Saved data entries
=== Section Start ===

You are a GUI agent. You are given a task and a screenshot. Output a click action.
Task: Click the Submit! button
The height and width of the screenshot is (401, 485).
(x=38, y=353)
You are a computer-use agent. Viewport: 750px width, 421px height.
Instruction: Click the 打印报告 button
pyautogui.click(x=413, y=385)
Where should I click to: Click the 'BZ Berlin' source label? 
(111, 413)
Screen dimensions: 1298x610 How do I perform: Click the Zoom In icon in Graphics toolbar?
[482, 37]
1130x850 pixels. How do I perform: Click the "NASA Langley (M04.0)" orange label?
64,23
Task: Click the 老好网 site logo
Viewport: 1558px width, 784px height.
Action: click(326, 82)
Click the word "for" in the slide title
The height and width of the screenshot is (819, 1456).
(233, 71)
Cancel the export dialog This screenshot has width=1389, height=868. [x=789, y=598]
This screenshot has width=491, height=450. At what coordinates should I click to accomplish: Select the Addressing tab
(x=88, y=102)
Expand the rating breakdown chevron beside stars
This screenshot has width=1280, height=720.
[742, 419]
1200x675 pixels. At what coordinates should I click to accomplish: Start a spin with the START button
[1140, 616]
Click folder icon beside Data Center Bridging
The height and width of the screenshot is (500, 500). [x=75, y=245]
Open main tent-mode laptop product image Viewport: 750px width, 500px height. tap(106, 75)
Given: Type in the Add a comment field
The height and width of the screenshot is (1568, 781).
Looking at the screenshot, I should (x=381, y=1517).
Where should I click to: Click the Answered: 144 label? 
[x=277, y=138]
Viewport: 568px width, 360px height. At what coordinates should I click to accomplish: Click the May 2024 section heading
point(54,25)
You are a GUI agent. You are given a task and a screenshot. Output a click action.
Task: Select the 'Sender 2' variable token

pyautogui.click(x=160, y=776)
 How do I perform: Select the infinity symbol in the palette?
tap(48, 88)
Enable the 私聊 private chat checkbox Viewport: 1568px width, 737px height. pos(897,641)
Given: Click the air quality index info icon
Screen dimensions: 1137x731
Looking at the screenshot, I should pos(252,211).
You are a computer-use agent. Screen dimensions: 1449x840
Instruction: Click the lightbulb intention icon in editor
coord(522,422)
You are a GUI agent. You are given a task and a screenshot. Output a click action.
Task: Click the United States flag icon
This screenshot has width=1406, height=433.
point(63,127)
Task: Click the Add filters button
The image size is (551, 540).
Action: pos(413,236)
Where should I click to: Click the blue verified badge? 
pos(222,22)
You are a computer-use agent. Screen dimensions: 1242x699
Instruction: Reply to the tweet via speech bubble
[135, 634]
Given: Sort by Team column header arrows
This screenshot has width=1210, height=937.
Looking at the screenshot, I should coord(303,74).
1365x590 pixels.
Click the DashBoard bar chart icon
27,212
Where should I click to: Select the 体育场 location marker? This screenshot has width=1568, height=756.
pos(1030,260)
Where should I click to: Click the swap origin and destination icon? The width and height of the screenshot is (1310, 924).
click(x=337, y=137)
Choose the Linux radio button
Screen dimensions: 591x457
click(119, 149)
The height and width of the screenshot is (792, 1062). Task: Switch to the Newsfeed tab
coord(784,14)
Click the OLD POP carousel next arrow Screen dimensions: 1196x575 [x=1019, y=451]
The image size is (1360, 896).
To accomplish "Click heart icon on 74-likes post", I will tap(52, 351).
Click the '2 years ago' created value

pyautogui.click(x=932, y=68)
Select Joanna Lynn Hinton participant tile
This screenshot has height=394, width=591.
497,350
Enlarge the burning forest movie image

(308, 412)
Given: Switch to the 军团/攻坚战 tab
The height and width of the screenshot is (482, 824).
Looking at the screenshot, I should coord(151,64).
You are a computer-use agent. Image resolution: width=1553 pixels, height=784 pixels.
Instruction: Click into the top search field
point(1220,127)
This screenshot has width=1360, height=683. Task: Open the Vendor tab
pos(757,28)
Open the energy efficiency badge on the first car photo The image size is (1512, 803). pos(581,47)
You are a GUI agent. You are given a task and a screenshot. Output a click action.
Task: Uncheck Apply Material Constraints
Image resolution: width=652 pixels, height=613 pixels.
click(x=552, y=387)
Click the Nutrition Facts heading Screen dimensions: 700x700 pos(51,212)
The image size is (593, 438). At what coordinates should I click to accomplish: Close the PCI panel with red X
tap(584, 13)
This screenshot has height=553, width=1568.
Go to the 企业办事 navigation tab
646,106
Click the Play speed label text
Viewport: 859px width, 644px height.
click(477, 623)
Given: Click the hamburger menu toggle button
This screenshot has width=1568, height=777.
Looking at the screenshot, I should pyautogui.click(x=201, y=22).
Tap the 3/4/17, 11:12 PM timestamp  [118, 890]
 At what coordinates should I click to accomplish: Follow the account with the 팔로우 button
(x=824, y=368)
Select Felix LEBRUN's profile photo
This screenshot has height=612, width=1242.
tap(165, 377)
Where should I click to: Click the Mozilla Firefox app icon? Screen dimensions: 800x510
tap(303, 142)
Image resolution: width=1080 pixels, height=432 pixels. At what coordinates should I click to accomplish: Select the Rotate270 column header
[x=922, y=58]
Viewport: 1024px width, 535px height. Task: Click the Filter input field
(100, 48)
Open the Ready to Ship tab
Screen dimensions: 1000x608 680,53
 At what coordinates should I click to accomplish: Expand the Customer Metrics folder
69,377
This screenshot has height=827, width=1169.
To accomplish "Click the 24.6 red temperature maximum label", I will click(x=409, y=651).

=== Section End ===

__Required work__
Please give again the lines above between the line holding "Enable the 私聊" and the line holding "You are a computer-use agent. Screen dimensions: 1449x840", inclusive, exactly as they are and with nothing added.

__Response for this exercise__
Enable the 私聊 private chat checkbox Viewport: 1568px width, 737px height. pos(897,641)
Given: Click the air quality index info icon
Screen dimensions: 1137x731
Looking at the screenshot, I should pos(252,211).
You are a computer-use agent. Screen dimensions: 1449x840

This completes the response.